- "Barbara"
- Born: 15 March 1915 Mortara
- Died: 2002 (aged 86–87) Rome
- Spouse: Ignazio Scurto
- Children: Three

= Barbara (painter) =

Italian painter

Olga Biglieri Scurto, known under the pseudonym Barbara (15 March 1915 – 10 January 2002), was an Italian Futurist painter and aviator. She was one of three women involved with the movement and in particular with Aeropittura. (The others being Marisa Mori and Benedetta Cappa).

==Life==
Biglieri was born in Mortara, Lombardy on 15 March 1915. She grew up in the countryside around Novara, where her father owned a farm. She started to paint at the age of eleven and also trained to be a pilot. After learning how to glide, she took a proper pilot license at the Aeroclub di Cameri at the age of just sixteen.

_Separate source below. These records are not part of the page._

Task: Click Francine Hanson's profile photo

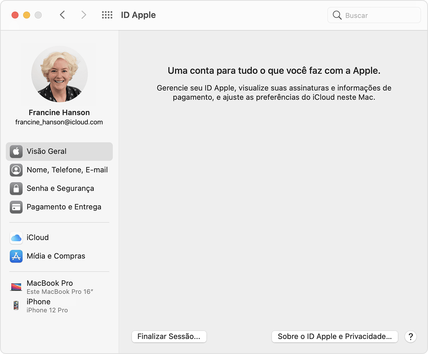Action: pos(60,74)
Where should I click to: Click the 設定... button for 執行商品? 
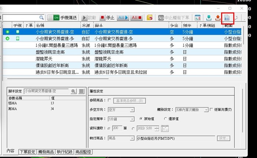[224, 138]
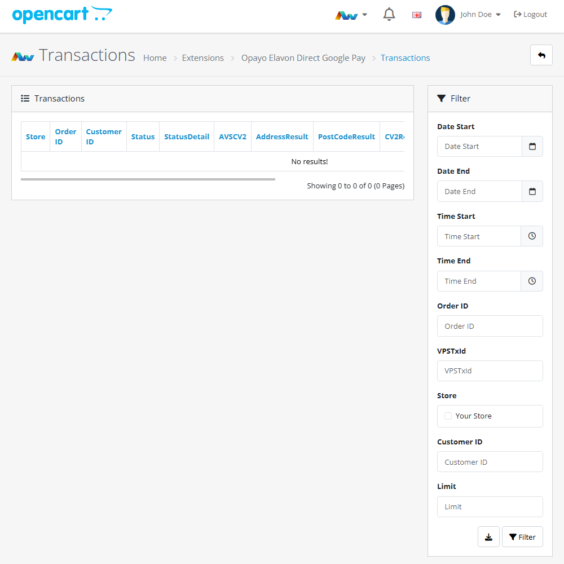Screen dimensions: 564x564
Task: Focus the VPSTxId input field
Action: 490,371
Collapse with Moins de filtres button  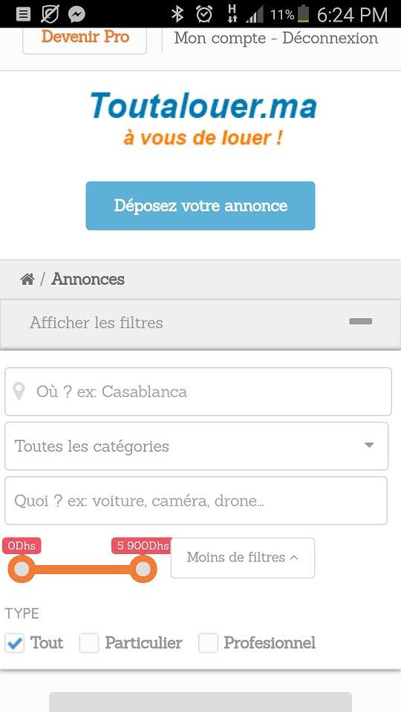243,558
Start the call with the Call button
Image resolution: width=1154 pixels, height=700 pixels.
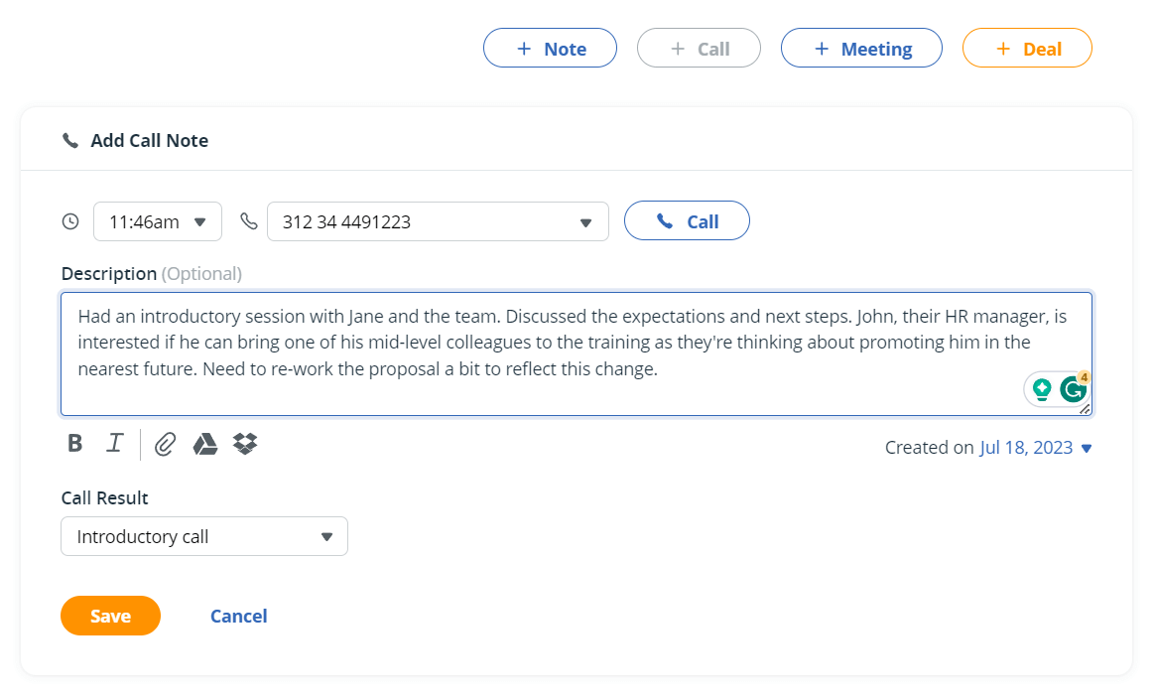tap(687, 220)
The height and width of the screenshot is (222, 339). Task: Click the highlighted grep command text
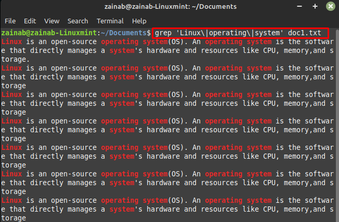point(238,33)
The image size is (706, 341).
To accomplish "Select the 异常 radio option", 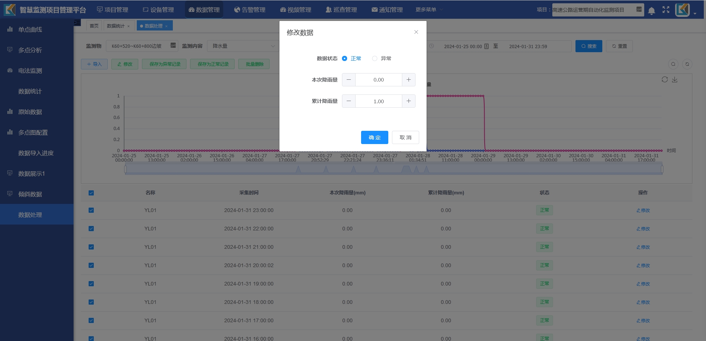I will [375, 58].
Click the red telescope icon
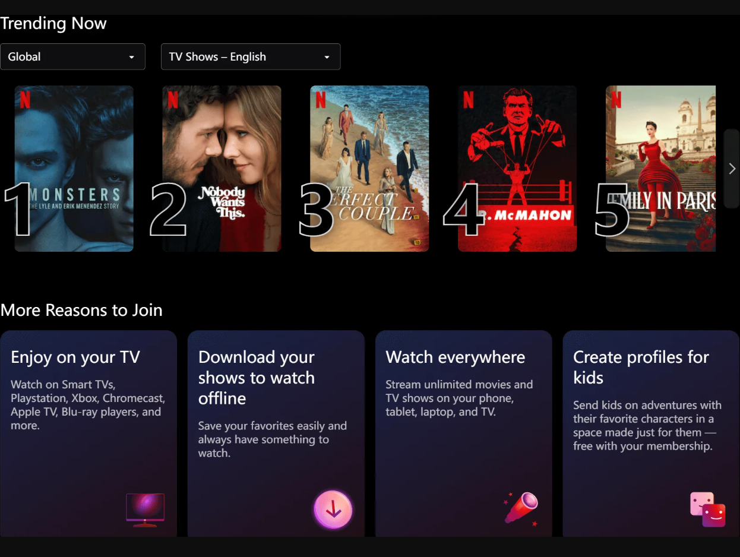Image resolution: width=740 pixels, height=557 pixels. 521,508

Biglieri became associated with Futurism when Filippo Tommaso Marinetti, who was the movement's founder, saw her paintings by chance in a shop window.

Biglieri chose to work under the name of Barbara and to combine her two passions by including images of planes in her Aeropittura paintings. Her 1939 painting Aeropittura di città was included in the 22nd Venice Biennale. That painting's main subject is a plane but her composition fades into two dimensional shapes. Her paintings are of significance as they are a testimony of how female aeropainters found a place in the classic man/machine futurist image, and to create the parallel concept of "superdonna" or woman/machine.

In 1939 she married the poet and writer Ignazio Scurto. When Scurto was drafted in 1943, Biglieri had to care for their children during the Second World War. Her husband died in 1954. Following a long period of pause, where she retired in Val d'Ossola to write children's books, Biglieri worked as a fashion journalist. In the early 1960s she hosted a popular radio show on Rai Radio 1, Stella Polare, where she gave fashion tips.

Biglieri's interest in art was rekindled by a meeting with Swedish artist Gosta Liljestrom in 1964. In 1986 her sculpture Peace Tree was permanently installed in the garden of the Hiroshima Peace Memorial Museum.

In 1998 she was the subject of an autobiography written by Francesca Brezzi, Quando il futurismo è donna: Barbara dei colori.

Biglieri died in Rome in 2002.

==Legacy==
In 2009 one of her works was included in an exhibition in at Casa Italiana Zerilli-Marimò in New York.

In 2015 Novara named a street after her.